Rapid progress in identifying human genetic risk associated with neurodegenerative disease has revealed numerous genes involved in neurodegeneration. Degenogenes are genes that when mutated cause, or are major risk factors for, neurodegenerative disease. These degenogenes highlight important disease pathways for therapeutic disocvery, including lysosomal function, glial biology and cellular homeostasis.
The lysosomal system, the disposal and recycling compartment of the cell, is involved in the digestion and processing of proteins and lipids in brain cells. Dysfunction of the lysosomal system is associated with several neurodegenerative disorders, including Parkinson’s disease and neurodegeneration in the context of lysosomal storage diseases, or LSDs. Therapeutics designed to correct lysosomal dysfunction are a promising approach to treat neurodegeneration.

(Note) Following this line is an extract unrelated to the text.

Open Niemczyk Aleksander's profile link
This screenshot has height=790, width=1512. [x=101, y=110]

The human brain contains several types of glial cells. These cells serve various functions in the brain, including supporting neuronal health, pruning neuronal synapses, and providing immune surveillance and response. Genetic and pathological data suggest that glial dysfunction significantly contributes to neurodegenerative disease. Correcting glial dysfunction represents an attractive therapeutic strategy.

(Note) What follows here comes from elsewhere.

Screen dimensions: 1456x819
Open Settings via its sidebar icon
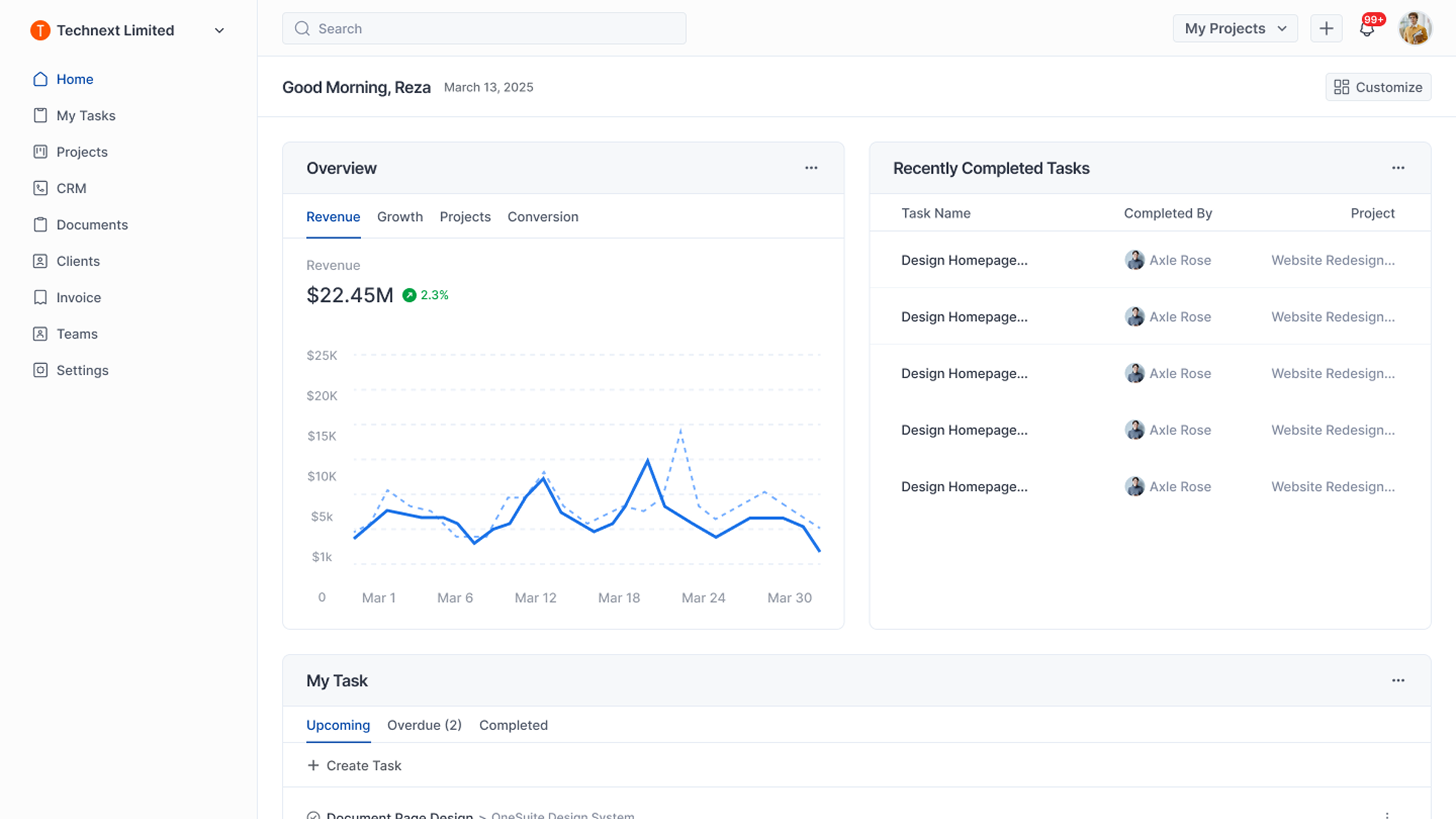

Many degenogenes directly alter cellular homeostasis in the brain. Specifically, defects in protein, RNA or metabolic homeostasis leads to the death of neurons and dysfunction of the nervous system. This includes spreading of protein aggregates resulting in proteinopathy in Alzheimer’s and Parkinson’s diseases, and the aggregation of RNA binding proteins disrupting cellular stress response in ALS and Alzheimer’s disease. Therapies that correct defects in cellular homeostasis have the potential to halt neurodegeneration.